TO A. N. PLESHTCHEYEV.
I am afraid of those who look for a tendency between the lines, and who are determined to regard me either as a liberal or as a conservative. I am not a liberal, not a conservative, not a believer in gradual progress, not a monk, not an indifferentist.
I should like to be a free artist and nothing more, and I regret that God has not given me the power to be one. I hate lying and violence in all their forms, and am equally repelled by the secretaries of consistories and by Notovitch and Gradovsky. Pharisaism, stupidity and despotism reign not in merchants’ houses and prisons alone. I see them in science, in literature, in the younger generation....
That is why I have no preference either for gendarmes, or for butchers, or for scientists, or for writers, or for the younger generation. I regard trade-marks and labels as a superstition. My holy of holies is the human body, health, intelligence, talent, inspiration, love, and the most absolute freedom - freedom from violence and lying, whatever forms they may take.

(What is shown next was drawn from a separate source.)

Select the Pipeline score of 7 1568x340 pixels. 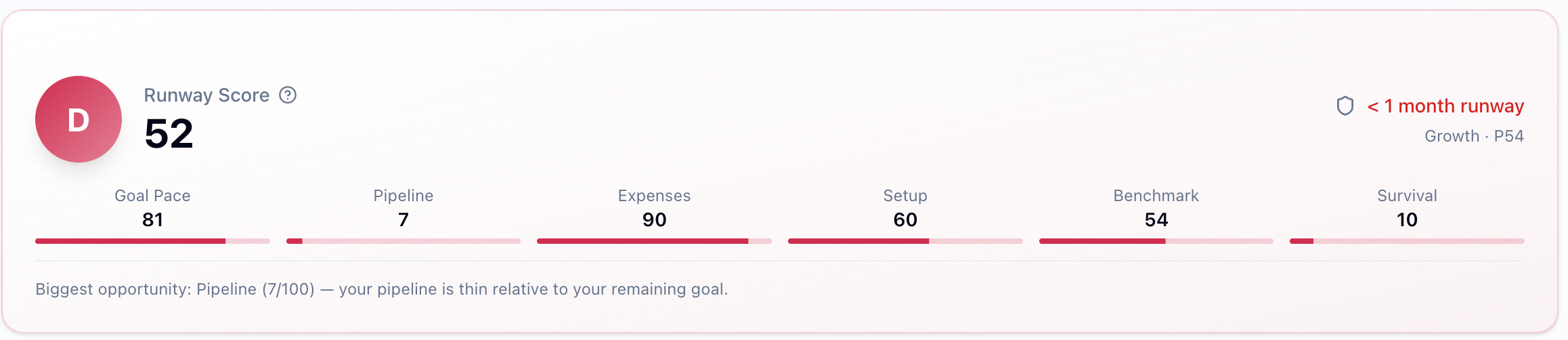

This is the programme I would follow if I were a great artist."
TO MAXIM GORKY
December 3, 1898.
You ask what is my opinion of your stories. My opinion? The talent is unmistakable and it is a real, great talent. For instance, in the story ”In the Steppe” it is expressed with extraordinary vigour, and I actually felt a pang of envy that it was not I who had written it. You are an artist, a clever man, you feel superbly, you are plastic – that is, when you describe a thing you see it and you touch it with your hands. That is real art.
There is my opinion for you, and I am very glad I can express it to you. I am, I repeat, very glad, and if we could meet and talk for an hour or two you would be convinced of my high appreciation of you and of the hopes I am building on your gifts.